In der Klasse F2F-Profilrumpf Team Race war das Team Max Dillinger/Hans Straniak am Start. In dieser Klasse gibt es kein Semifinale und es wurden nur 2 Vorläufe geflogen, wobei die drei Schnellsten der Vorläufe das Finale bestreiten. Die Motorenprobleme, die unser Team während des Dutch Grand Prix hatte, konnten durch Nachtarbeit behoben werden. Im ersten Vorlauf wurde das Rennen nach 4:14,3, beendet, eine Zeit die weit unter den Erwartungen unseres Teams lagen. Um ins Finale zu kommen, mußte man unter 4 Minuten fliegen. Im 2 Durchgang hatte unser Team Losglück und konnte einen zweier Lauf mit dem Schweizer Team Borer/Studer bestreiten. Dies war ein sehr packendes Rennen, das das Schweizer Team durch einen Überholer kurz vor Ende mit einem Vorsprung von 0,5 Sekunden gewann. Trotzdem reichte die Zeit unseres Teams von 3:53,1 hauchdünn zum Einzug ins Finale. Die viertbeste Zeit war 3:53,6. Das Finale über 200 Runden bestritten die Teams Fitzgerald Mike/Needham Ed, England, sie erzielten mit 3:49,9 die beste Vorlaufzeit, Borer Anton/Studer Heiner, Schweiz, und Dillinger Max/Straniak Hans, Österreich. Es gab 2 Finalrennen, denn im ersten flog das Team Borer/Studer dem englischen Team ins Model und beschädigten es. Sie wurden dafür disqualifiziert.

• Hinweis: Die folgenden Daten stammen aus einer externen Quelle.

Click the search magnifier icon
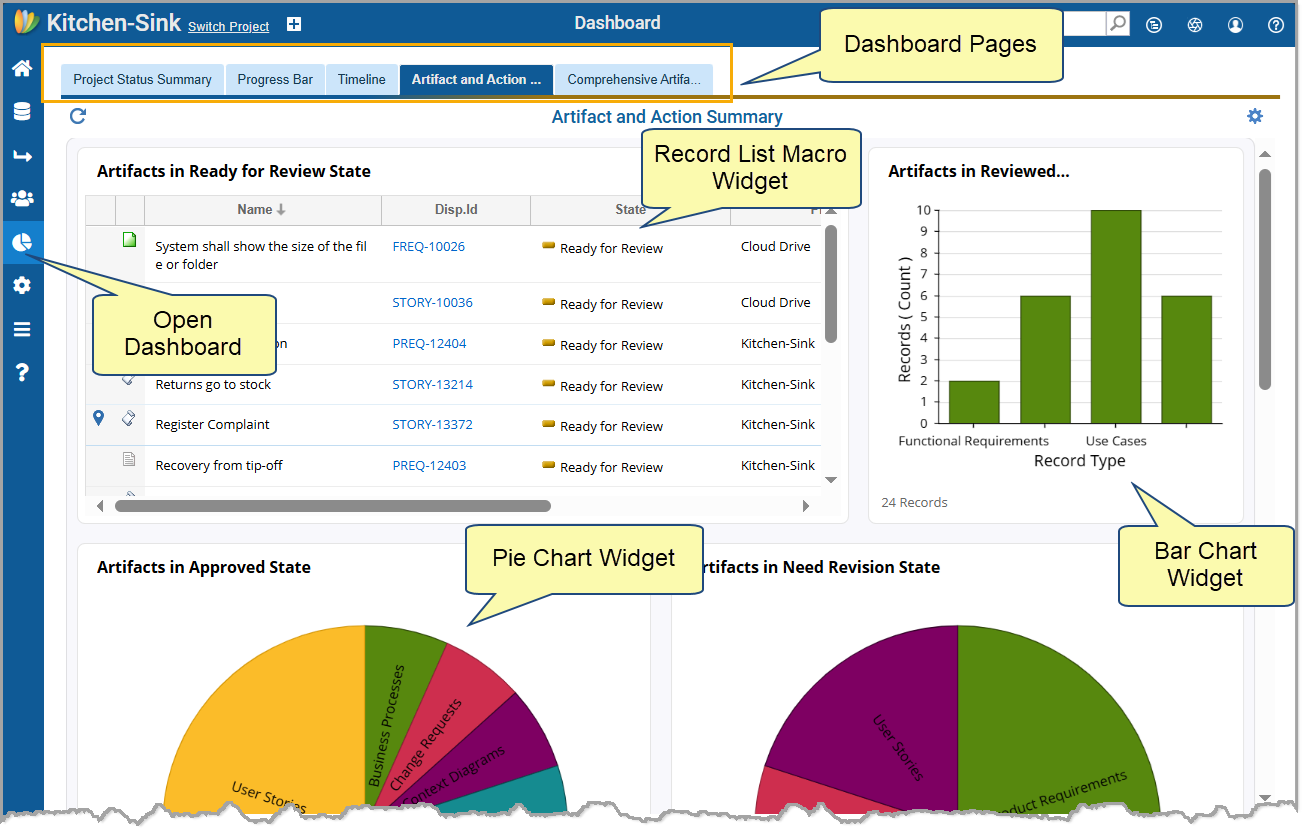The image size is (1304, 838). (1118, 24)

Da noch keine 100 Runden geflogen waren, mußte laut Reglement das Rennen mit den verbleibenden 2 Teams neu gestartet werden. Beide Teams flogen gleich schnell, doch durch die besseren Tankstopps hatte unser Team bereits 2 Runden Vorsprung als der englische Mechaniker bei der dritten Zwischenlandung das Modell nicht fangen konnte und das Modell in den Kreis rollte. Damit war das Rennen für unser Team gewonnen und Dillinger konnte das Rennen alleine zu Ende fliegen. Die Zeit von 7:50,0 ist dementsprechend gut. Unser F2F Team hat in diesem Jahr bereits einen 2. Platz in Breitenbach, Schweiz, und einen 3. Platz in Pepinster, Belgien, erreichen können.